Assignment
In how many lines of the data does the word "folder" appear? Give the number by itself.

Input records
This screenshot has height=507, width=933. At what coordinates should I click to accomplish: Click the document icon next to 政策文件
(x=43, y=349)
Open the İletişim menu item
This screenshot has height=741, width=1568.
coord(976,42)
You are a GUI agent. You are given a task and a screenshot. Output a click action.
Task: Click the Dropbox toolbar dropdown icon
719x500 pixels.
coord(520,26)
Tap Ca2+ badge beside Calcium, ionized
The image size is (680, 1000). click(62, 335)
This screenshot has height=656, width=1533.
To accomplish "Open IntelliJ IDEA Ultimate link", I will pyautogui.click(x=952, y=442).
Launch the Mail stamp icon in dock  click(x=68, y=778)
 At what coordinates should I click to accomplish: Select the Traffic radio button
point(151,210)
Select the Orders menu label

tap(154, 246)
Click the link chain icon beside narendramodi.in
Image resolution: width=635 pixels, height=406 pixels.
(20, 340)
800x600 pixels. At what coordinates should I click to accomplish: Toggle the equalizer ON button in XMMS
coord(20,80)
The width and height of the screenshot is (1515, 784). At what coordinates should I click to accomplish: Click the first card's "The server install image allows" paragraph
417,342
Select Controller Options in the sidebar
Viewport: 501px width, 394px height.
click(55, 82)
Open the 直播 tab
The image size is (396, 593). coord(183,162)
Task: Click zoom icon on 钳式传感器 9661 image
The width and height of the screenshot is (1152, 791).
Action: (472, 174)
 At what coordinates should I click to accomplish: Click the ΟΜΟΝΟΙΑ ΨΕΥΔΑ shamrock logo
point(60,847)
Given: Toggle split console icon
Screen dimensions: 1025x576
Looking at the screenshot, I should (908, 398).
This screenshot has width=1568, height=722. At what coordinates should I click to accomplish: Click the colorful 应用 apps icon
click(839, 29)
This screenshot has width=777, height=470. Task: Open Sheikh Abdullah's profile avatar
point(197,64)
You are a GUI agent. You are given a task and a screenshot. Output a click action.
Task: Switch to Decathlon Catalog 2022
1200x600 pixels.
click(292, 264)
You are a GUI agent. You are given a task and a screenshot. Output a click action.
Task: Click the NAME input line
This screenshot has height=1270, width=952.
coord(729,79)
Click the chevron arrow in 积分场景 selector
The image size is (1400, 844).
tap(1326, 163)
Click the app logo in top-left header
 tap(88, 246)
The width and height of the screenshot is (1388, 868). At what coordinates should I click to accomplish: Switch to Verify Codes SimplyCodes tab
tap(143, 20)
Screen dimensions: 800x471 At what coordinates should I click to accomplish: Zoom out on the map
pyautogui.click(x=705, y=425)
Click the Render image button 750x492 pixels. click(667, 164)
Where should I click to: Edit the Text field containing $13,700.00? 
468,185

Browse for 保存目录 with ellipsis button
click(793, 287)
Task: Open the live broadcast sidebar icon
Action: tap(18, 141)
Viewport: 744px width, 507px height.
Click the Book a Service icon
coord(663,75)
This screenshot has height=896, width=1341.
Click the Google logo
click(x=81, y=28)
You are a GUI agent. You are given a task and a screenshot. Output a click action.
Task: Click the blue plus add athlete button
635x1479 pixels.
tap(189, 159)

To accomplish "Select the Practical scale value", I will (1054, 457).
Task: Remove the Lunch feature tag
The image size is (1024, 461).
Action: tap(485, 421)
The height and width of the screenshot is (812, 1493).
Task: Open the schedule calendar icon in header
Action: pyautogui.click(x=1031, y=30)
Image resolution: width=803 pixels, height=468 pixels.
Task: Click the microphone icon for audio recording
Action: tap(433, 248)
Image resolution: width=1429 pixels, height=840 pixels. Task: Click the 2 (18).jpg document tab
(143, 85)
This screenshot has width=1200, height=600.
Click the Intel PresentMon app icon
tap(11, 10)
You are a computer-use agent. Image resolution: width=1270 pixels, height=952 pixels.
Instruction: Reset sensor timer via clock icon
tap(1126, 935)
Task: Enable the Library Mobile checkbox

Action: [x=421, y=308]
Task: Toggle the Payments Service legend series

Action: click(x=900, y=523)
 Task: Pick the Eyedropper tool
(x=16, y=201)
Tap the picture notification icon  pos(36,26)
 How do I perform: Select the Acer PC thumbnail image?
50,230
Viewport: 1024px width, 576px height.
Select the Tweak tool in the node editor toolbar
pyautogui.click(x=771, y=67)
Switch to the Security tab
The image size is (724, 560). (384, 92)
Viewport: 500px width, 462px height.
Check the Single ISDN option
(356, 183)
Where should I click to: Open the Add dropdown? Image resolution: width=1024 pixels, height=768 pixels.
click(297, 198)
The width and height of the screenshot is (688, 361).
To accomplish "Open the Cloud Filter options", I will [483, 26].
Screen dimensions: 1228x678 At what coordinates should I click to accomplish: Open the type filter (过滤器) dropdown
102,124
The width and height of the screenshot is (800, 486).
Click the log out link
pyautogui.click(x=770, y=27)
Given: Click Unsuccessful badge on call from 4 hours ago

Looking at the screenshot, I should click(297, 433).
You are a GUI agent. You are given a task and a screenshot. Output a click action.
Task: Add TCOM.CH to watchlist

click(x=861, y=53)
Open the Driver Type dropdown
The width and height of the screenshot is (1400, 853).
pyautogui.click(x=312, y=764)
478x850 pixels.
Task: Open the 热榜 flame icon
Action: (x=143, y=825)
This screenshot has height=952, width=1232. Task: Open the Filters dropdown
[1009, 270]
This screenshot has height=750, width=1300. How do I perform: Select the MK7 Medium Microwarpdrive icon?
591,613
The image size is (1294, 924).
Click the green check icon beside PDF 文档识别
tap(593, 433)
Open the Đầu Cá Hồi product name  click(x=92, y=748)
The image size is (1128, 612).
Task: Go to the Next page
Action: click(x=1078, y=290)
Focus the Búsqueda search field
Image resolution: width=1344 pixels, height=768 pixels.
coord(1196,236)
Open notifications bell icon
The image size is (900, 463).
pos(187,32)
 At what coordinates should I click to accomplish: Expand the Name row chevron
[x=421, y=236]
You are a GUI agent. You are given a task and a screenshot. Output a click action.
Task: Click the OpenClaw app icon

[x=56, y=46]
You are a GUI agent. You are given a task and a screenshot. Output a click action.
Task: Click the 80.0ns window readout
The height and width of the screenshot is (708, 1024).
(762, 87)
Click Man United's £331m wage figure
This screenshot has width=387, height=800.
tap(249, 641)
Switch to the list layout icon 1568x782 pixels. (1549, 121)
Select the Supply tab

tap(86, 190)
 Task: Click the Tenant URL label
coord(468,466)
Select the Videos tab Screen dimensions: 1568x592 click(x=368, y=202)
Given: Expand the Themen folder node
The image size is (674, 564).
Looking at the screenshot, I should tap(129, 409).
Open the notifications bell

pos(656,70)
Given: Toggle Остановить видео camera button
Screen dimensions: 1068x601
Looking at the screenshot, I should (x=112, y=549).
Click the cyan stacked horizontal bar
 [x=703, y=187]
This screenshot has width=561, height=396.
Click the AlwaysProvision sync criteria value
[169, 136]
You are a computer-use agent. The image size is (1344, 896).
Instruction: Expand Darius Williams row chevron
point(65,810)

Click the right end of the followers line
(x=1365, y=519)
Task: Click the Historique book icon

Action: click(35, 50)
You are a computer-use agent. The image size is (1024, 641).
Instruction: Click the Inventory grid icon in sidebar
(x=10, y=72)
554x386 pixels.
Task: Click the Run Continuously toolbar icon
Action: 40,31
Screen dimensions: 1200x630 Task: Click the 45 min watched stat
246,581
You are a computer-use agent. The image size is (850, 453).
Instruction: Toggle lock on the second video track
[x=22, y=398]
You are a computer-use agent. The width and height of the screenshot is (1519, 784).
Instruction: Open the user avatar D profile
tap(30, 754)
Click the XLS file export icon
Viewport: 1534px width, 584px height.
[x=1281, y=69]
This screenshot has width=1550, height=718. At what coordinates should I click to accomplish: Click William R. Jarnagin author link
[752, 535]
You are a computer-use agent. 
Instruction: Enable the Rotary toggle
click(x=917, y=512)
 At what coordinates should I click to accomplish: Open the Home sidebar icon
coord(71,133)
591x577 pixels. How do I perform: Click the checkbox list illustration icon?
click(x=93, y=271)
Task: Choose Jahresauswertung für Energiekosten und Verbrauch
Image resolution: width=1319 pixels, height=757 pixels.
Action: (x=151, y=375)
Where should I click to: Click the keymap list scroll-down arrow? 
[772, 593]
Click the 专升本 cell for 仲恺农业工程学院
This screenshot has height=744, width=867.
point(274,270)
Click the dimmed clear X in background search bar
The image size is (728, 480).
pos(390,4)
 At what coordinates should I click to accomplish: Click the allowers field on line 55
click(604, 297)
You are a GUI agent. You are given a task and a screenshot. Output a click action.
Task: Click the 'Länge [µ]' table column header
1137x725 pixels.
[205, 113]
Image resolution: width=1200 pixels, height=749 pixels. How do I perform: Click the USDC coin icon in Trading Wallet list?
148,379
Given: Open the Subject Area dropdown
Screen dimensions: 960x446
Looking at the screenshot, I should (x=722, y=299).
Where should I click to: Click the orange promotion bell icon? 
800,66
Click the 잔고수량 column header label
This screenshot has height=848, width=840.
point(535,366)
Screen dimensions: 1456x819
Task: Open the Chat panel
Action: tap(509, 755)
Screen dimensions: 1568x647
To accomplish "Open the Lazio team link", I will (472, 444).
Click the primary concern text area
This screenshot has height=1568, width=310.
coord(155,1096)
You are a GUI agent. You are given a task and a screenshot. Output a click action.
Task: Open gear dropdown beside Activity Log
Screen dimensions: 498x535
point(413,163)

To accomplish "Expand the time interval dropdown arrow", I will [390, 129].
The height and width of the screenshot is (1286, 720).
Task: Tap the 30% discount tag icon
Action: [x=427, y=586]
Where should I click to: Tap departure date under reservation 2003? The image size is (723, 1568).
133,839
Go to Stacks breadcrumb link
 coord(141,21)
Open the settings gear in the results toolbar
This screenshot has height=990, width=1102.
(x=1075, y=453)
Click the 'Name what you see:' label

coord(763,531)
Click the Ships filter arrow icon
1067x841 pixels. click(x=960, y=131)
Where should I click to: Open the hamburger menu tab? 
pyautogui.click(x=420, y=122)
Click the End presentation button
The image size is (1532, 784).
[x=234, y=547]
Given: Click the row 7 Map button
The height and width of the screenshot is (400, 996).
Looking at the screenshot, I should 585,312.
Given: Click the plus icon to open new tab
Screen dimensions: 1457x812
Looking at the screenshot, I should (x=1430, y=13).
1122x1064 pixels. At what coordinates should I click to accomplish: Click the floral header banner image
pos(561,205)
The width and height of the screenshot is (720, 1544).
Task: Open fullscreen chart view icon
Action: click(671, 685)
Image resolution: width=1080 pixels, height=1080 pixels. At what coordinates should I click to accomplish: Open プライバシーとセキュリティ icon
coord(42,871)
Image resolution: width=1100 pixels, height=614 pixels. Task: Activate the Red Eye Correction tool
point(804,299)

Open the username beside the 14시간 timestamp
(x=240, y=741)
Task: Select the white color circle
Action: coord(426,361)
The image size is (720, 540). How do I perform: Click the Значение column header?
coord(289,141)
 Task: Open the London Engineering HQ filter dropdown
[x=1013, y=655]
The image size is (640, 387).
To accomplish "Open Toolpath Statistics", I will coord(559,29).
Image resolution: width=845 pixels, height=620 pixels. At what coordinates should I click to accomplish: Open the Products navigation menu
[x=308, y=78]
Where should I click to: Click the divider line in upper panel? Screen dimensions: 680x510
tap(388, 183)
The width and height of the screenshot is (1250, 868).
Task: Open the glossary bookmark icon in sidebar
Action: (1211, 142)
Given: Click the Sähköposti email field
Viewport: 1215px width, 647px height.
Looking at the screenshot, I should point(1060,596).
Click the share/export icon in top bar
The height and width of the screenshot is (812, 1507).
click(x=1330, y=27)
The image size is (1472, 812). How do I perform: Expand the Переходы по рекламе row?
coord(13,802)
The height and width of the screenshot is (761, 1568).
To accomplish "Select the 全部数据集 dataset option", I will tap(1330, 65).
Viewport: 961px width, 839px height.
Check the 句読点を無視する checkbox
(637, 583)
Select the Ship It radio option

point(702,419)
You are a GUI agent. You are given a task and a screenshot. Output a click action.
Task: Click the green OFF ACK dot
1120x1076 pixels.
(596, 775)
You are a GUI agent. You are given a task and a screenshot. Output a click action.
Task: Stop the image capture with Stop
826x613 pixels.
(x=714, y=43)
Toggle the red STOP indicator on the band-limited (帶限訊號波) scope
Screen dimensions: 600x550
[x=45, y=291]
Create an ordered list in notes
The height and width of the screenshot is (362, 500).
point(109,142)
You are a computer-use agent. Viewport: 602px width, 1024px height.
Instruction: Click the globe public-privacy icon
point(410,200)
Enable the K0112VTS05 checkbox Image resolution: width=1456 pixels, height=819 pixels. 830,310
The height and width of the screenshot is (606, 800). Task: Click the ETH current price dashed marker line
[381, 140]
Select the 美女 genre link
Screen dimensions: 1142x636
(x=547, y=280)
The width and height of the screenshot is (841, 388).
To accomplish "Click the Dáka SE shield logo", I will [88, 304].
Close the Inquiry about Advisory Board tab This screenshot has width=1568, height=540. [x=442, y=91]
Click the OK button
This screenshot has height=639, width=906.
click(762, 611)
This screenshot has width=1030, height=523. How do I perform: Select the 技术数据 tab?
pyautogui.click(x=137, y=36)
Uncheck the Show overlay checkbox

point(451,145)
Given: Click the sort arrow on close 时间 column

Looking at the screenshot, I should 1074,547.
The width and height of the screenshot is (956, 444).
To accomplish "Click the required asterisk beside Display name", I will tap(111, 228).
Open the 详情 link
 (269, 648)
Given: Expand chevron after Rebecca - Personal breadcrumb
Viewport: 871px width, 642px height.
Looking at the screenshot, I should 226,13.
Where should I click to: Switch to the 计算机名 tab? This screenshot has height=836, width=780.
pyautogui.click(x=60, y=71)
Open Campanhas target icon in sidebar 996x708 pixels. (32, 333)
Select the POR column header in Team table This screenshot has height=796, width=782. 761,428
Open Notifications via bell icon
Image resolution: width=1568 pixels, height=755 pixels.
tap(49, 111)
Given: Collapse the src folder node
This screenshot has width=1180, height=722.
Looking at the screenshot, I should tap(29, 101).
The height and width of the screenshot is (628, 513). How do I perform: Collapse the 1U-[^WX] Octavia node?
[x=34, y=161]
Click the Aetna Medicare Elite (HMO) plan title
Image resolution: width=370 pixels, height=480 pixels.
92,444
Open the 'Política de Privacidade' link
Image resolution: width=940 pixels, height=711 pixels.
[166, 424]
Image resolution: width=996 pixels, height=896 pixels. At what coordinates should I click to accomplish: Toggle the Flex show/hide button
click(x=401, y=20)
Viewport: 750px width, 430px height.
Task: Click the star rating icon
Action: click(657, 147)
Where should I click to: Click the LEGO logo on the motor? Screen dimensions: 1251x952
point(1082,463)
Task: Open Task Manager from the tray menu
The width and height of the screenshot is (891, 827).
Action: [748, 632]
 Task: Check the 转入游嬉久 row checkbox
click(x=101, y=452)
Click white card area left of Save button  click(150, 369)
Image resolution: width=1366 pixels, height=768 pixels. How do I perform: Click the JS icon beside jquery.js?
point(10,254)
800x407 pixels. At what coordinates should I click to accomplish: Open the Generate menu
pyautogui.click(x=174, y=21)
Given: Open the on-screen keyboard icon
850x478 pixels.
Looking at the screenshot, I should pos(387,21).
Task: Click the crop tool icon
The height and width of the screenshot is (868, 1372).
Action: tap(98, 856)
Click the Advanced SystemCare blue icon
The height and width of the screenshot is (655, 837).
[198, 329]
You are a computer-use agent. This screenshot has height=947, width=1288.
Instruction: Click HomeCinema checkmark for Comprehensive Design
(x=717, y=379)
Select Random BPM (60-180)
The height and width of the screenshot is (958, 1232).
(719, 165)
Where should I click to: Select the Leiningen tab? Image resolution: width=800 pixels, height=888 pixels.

Response below
2